La notion centrale est celle de substance économique. Une SL andorrane sans locaux réels, sans direction opérationnelle sur place, sans personnel, sans contrats signés depuis Andorre, sera requalifiée par l'administration fiscale française. L'article 209 B du CGI permet à la DGFiP d'imposer en France les bénéfices d'une société étrangère contrôlée par un résident français si cette société ne justifie pas d'une activité économique réelle dans son pays d'installation (règles CFC).
En pratique, la substance minimale viable comprend : un bureau physique en Andorre (pas une simple domiciliation), un gérant résidant effectivement en Andorre ou un directeur local nommé, des contrats commerciaux gérés depuis Andorre, et une présence documentée dans les registres andorrans. Pour les activités de services à forte valeur ajoutée, cette substance est souvent compatible avec une mobilité partielle du dirigeant, dès lors que le centre de décision reste établi en Andorre.
Cas concret
Situation : Julien, consultant en stratégie digitale, facture 380 000€ par an depuis sa SAS française. Bénéfice net après charges : 290 000€. IS payé en France : 67 750€.
Structure mise en place : Création d'une SL andorrane avec bureau à Andorra la Vella. Julien transfère sa résidence fiscale en Andorre (183 jours minimum, attestation de résidence CASS). La SL andorrane signe les contrats clients. IS andorran sur 290 000€ : 29 000€.
Résultat chiffré : Économie d'IS annuelle de 38 750€. Les dividendes perçus par Julien en tant que résident andorran sont exonérés à 0%. Sur 5 ans, en supposant une activité stable, l'économie cumulée dépasse 190 000€ au niveau de la société seule.

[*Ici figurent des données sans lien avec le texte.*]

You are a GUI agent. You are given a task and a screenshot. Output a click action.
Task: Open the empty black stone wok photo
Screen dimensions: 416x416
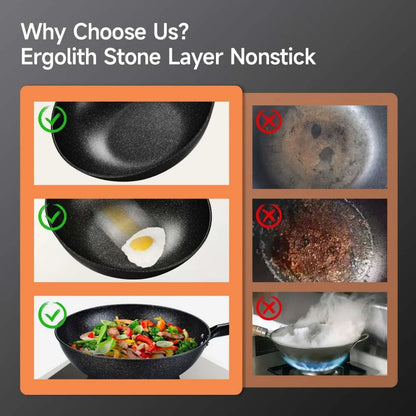point(132,143)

Points de vigilance : Julien a constitué un dossier de substance avec bail commercial, contrat de gérance locale et relevés de présence en Andorre. Le transfert de résidence a été documenté auprès du centre des impôts compétent en France (déclaration de départ, formulaire 2042 spécifique).
Ce que nous voyons en pratique
Les dossiers qui posent problème ne sont pas ceux des dirigeants trop ambitieux : ce sont ceux des dirigeants qui ont agi sans conseil suffisant sur la phase de préparation. La DGFiP n'invalide pas les structures andorranes en général, elle invalide les structures mal documentées. La distinction entre une domiciliation fictive et une présence économique réelle se joue sur des éléments souvent perçus comme secondaires : qui signe les devis ? Depuis quelle adresse IP sont envoyées les factures ? Qui répond aux appels clients ?
Les banques andorranes appliquent depuis 2018 des procédures de conformité KYC renforcées. L'ouverture d'un compte professionnel prend de 6 à 10 semaines pour un non-résident en cours de transfert. Le ratio de solvabilité des établissements bancaires andorrans dépasse 22%, contre un minimum réglementaire de 10,5% sous Bâle III : la robustesse du secteur financier local est un élément de stabilité structurelle pour les trésoreries d'entreprise.
Enfin, la convention France-Andorre du 2 avril 2013 crée un cadre conventionnel protecteur pour les dirigeants qui respectent les règles : elle évite la double imposition, fixe les règles de tiebreak de résidence, et prévoit une procédure amiable en cas de litige entre administrations. C'est précisément parce que ce cadre est solide que le montage peut être défendu.